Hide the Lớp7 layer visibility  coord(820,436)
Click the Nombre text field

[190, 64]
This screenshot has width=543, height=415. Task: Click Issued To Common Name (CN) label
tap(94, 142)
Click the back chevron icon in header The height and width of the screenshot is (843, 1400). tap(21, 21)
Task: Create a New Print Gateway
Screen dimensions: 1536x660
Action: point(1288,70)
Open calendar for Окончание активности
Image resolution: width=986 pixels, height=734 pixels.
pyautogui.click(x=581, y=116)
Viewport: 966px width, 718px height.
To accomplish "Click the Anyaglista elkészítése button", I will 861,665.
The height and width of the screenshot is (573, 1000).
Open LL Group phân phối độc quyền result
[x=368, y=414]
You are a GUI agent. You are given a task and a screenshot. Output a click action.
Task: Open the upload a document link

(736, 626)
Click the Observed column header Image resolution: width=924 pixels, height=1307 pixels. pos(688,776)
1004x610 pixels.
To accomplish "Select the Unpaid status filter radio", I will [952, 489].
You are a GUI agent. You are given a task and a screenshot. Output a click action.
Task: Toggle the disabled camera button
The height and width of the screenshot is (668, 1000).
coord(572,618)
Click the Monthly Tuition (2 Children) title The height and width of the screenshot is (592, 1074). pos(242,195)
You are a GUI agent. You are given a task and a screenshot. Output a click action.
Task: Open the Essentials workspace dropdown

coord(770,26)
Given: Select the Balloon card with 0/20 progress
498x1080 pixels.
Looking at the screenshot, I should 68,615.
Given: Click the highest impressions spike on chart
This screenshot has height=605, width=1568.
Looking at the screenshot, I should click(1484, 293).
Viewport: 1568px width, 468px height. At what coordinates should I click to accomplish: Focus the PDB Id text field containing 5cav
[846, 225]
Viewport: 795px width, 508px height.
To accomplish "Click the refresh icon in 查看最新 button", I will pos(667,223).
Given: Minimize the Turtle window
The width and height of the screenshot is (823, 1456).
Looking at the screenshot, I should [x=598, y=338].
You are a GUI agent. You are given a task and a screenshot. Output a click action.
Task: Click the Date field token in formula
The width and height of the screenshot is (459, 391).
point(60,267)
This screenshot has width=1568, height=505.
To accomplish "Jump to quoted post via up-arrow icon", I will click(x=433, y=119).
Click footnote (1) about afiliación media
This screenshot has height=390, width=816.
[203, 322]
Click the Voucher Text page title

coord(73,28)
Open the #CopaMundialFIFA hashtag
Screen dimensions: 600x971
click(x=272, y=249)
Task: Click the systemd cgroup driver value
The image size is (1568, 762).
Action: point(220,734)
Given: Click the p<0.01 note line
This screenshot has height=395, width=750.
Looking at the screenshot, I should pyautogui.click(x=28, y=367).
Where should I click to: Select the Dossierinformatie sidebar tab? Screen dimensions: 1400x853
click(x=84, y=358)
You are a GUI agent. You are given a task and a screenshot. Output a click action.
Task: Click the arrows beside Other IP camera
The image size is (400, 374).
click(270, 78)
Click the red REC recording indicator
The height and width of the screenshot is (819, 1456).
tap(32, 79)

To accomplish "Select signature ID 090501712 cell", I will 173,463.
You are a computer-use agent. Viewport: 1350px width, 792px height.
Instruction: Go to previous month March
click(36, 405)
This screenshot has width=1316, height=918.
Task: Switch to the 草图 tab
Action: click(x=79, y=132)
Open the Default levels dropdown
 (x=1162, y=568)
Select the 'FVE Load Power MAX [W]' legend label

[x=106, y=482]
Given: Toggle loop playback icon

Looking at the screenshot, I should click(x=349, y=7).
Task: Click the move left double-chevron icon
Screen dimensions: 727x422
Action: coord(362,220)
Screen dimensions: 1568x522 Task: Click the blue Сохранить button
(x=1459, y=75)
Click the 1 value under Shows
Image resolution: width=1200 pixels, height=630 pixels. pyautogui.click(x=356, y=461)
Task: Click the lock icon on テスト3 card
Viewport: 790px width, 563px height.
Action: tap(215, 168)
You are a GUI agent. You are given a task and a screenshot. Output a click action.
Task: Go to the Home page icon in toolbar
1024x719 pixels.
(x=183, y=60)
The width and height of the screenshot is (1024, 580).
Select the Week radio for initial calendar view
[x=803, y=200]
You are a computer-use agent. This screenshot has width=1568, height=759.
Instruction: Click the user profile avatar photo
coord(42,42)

- _Exercise objective_:
Reproduce the lines above, beginning at the line with "1004x610 pixels." and stopping after the line with "Task: Click the Date field token in formula", exactly as they are.

- _Task result_:
1004x610 pixels.
To accomplish "Select the Unpaid status filter radio", I will [952, 489].
You are a GUI agent. You are given a task and a screenshot. Output a click action.
Task: Toggle the disabled camera button
The height and width of the screenshot is (668, 1000).
coord(572,618)
Click the Monthly Tuition (2 Children) title The height and width of the screenshot is (592, 1074). pos(242,195)
You are a GUI agent. You are given a task and a screenshot. Output a click action.
Task: Open the Essentials workspace dropdown

coord(770,26)
Given: Select the Balloon card with 0/20 progress
498x1080 pixels.
Looking at the screenshot, I should 68,615.
Given: Click the highest impressions spike on chart
This screenshot has height=605, width=1568.
Looking at the screenshot, I should click(1484, 293).
Viewport: 1568px width, 468px height. At what coordinates should I click to accomplish: Focus the PDB Id text field containing 5cav
[846, 225]
Viewport: 795px width, 508px height.
To accomplish "Click the refresh icon in 查看最新 button", I will pos(667,223).
Given: Minimize the Turtle window
The width and height of the screenshot is (823, 1456).
Looking at the screenshot, I should [x=598, y=338].
You are a GUI agent. You are given a task and a screenshot. Output a click action.
Task: Click the Date field token in formula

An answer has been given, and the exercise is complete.